- [EXERCISE BRIEF]: Find the word "screenshot" in the data below and copy each line that holds it.

- [WORKING DATA]:

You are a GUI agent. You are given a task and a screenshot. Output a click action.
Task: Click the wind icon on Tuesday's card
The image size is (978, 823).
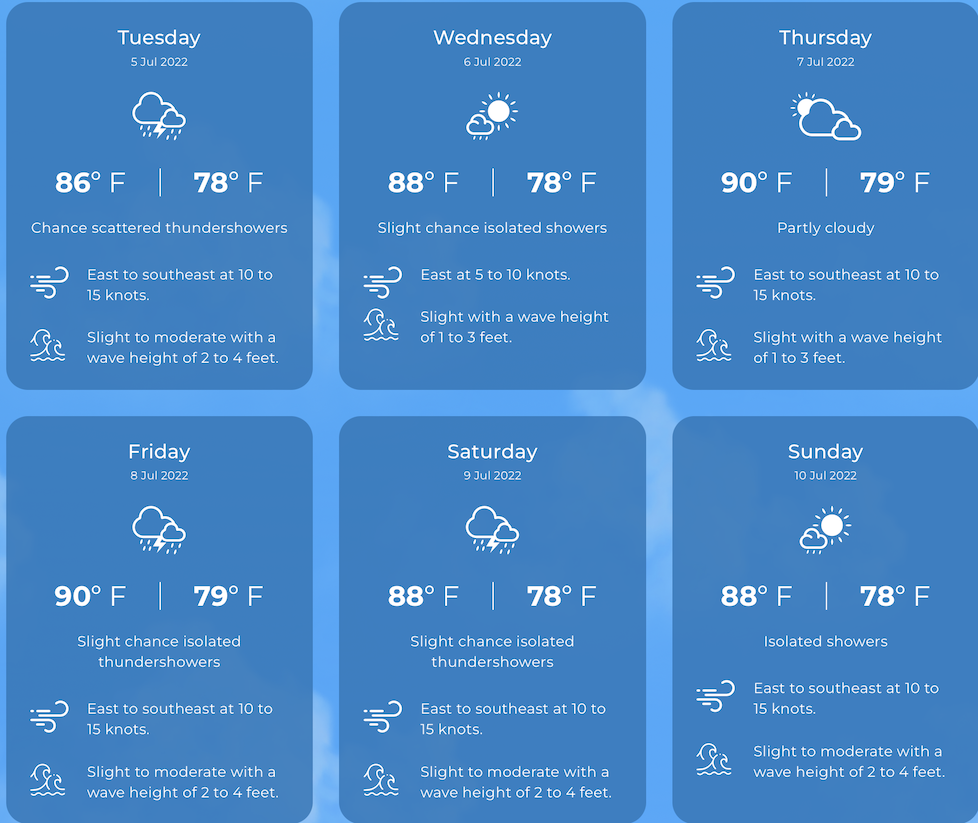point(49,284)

==

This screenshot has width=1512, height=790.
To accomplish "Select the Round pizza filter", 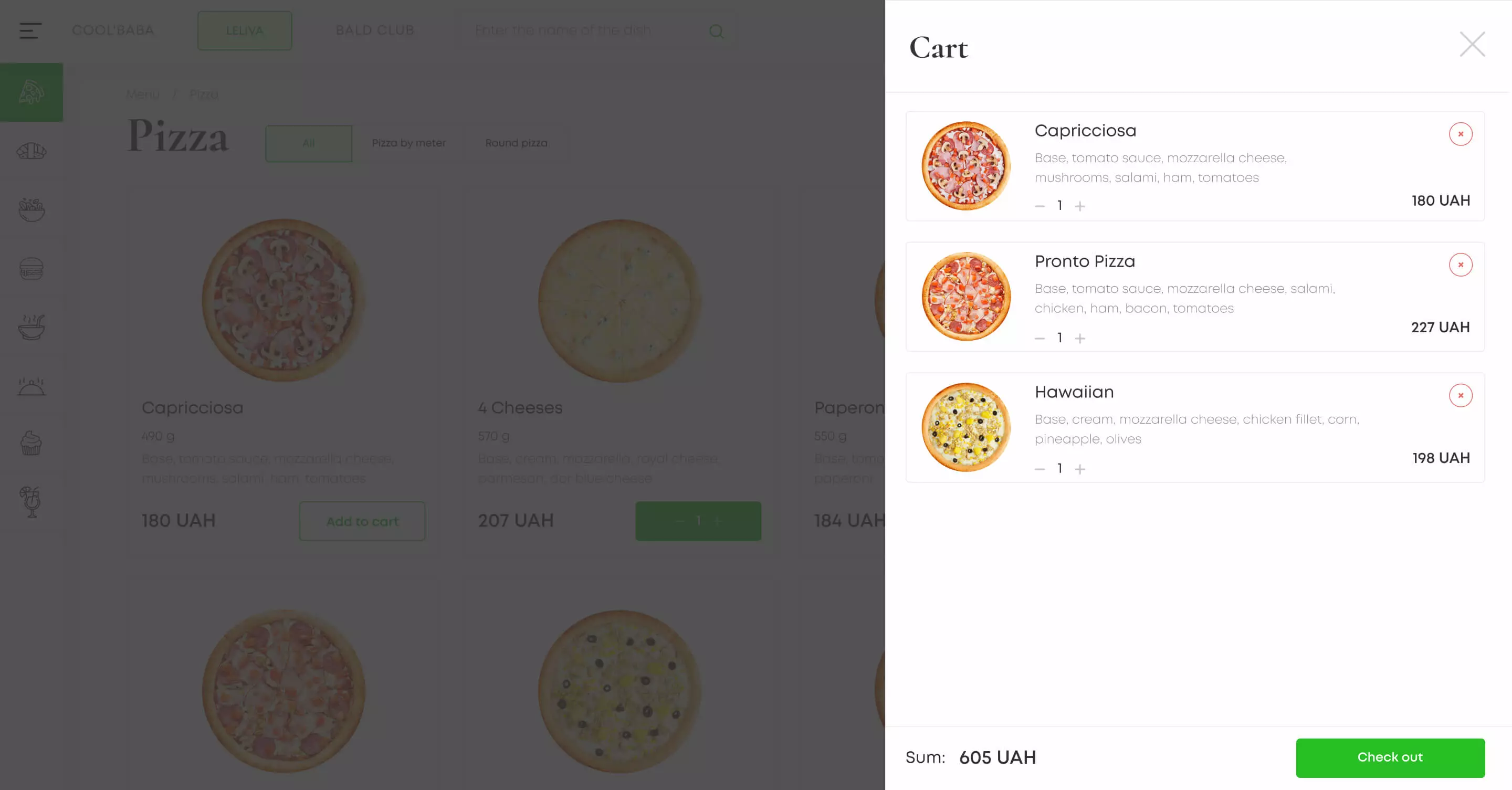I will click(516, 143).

- [OUTPUT FOR THIS EXERCISE]:
You are a GUI agent. You are given a task and a screenshot. Output a click action.
This screenshot has width=1512, height=790.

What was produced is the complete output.